Das IKBD achtet und unterstützt die Arbeit der Stiftung Gedenkstätten Buchenwald und Mittelbau–Dora. Es dankt dem Freistaat und den Behörden von Thüringen, der Stadt Weimar und allen Gedenkgremien für ihr moralisches und politisches Engagement.
Das IKBD hat stets – allein oder an der Seite von anderen internationalen Lagerkomitees – den Rassismus, den Antisemitismus und jegliche Stigmatisierung der Sinti und Roma und Migranten verurteilt. Es hat sich gegen den Reflex der Ausgrenzung dieser Menschen aus der Menschengemeinschaft gewandt und verpflichtet sich, diesen Kampf auch in Zukunft weiter zu führen.
Die Erfahrungen aus den dunklen Jahren der NS-Zeit und die Worte der in den KZ internierten Häftlinge haben einen entscheidenden Beitrag zu den wichtigsten Beschlüssen zur Erhaltung des Friedens zwischen den Nationen und für den sozialen und kulturellen Fortschritt geleistet.
Es ist unser Stolz und unsere Pflicht, dies nie in Vergessenheit geraten zu lassen.

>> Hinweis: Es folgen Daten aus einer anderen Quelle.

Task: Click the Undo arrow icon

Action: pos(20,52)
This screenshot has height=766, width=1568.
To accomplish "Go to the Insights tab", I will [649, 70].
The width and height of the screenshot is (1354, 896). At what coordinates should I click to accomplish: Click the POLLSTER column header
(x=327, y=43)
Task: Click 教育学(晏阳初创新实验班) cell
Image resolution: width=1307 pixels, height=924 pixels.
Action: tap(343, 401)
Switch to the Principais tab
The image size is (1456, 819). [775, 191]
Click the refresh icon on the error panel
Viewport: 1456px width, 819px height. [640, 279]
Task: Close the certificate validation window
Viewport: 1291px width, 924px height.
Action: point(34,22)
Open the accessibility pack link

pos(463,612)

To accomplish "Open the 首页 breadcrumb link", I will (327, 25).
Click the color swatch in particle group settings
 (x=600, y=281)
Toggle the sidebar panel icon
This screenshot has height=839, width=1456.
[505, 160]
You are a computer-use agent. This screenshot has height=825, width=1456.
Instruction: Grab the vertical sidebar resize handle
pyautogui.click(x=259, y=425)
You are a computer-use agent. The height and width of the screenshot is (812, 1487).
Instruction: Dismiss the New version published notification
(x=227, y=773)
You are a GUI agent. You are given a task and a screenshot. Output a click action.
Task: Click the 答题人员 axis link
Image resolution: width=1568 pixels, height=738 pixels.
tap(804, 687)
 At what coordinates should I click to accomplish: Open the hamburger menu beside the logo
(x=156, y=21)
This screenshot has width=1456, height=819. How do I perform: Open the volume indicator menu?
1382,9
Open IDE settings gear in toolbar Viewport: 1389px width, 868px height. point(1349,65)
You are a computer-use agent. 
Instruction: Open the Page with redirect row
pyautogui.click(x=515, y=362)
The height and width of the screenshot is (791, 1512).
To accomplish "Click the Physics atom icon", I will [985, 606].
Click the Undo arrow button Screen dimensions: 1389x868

Die jüngsten politischen Entwicklungen in Thüringen und in Deutschland insgesamt sowie die Entwicklungen in vielen anderen Ländern Europas, Asiens und Amerikas sind eine große Herausforderung, denn diese Tendenzen haben sich besorgniserregend ausgeweitet. Sie widersprechen zutiefst und grundsätzlich den Werten des Schwurs von Buchenwald.
Die Ursachen und Konsequenzen des Nazismus und Faschismus zu erklären, die Erinnerung an die in den KZ internierten Opfer zu bewahren und ihre Botschaft weiterzutragen ist die Aufgabe des IKBD. Das ist unsere Pflicht, jetzt und in Zukunft, denn auch 75 Jahre nach der Befreiung des Lagers Buchenwald gibt es noch immer keine Welt des Friedens und der Freiheit, der Gerechtigkeit und der Würde für jeden Menschen.